Lithium Battery Electrode Preparation Process Flow

The preparation of lithium battery electrodes is a multi-step, precision-driven process that directly influences cell performance, including energy density, cycle life, and rate capability. This flow involves material preparation, slurry mixing, coating, drying, calendering, slitting, and electrode assembly, with strict quality control at each stage to ensure uniformity and reliability.

The process begins with raw material preparation: cathode active materials (e.g., NMC, LFP, or LCO) are mixed with conductive additives (carbon black, graphene) and binders (PVDF for cathodes, CMC/SBR for anodes) in a solvent (NMP for cathodes, water for anodes). This mixture is blended in high-shear mixers to form a homogeneous slurry with a viscosity of 1,000–5,000 cP, ensuring even distribution of conductive particles and proper adhesion to the current collector.

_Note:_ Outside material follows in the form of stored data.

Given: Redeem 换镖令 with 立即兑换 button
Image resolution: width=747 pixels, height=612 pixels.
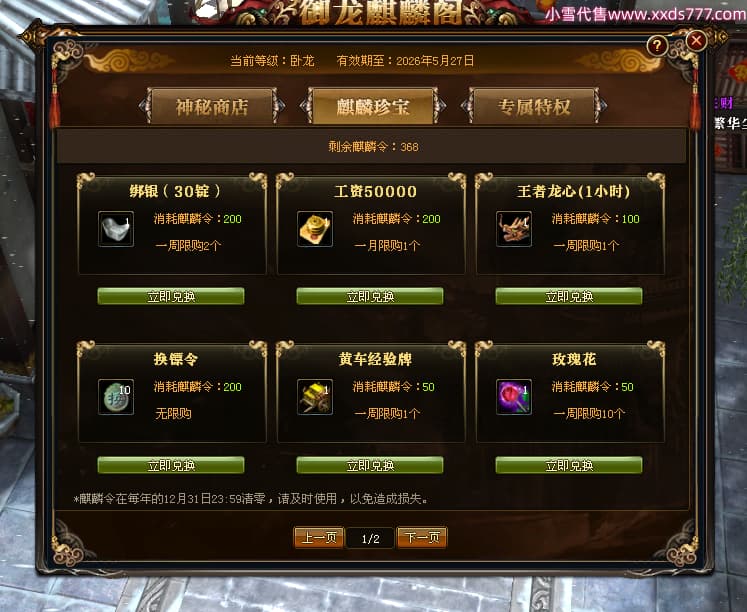Looking at the screenshot, I should (x=171, y=465).
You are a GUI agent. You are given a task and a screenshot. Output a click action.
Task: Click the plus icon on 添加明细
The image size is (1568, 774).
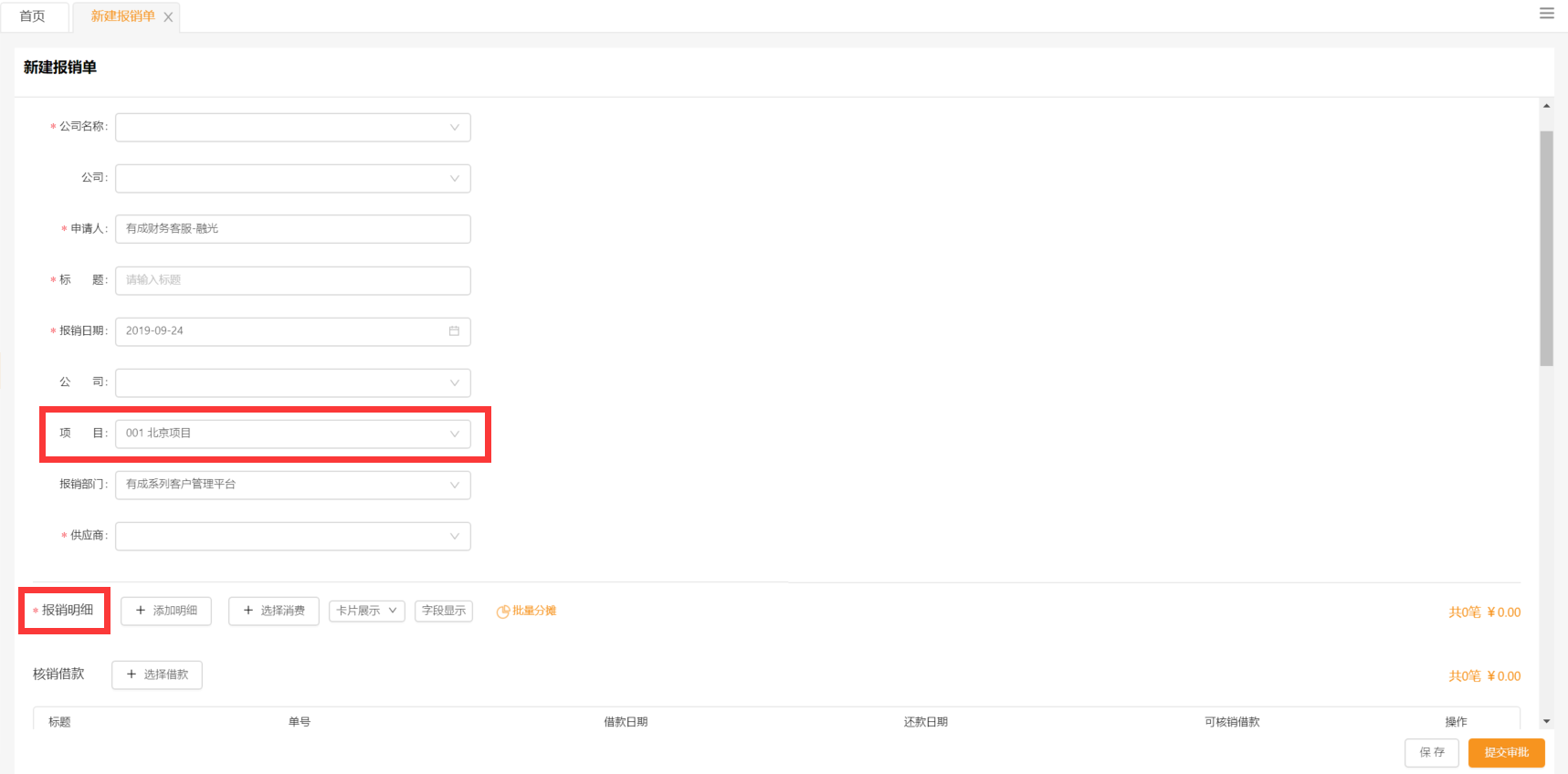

Next, the slurry is coated onto metal current collectors—aluminum foil (10–20 μm thick) for cathodes and copper foil (6–12 μm thick) for anodes—using slot-die or comma-bar coating techniques. The coating thickness is precisely controlled (50–200 μm dry) to achieve the desired areal capacity (2–5 mAh/cm²), with edge trimming to prevent short circuits.

After coating, the electrodes undergo drying in convection or infrared ovens at 80–130°C to remove solvents, with residual solvent content kept below 500 ppm to avoid electrochemical reactions. The dried electrodes are then calendered (compressed) using rollers to increase density (2.5–4.0 g/cm³ for cathodes, 1.5–2.0 g/cm³ for anodes), improving conductivity and reducing porosity while maintaining sufficient space for electrolyte infiltration.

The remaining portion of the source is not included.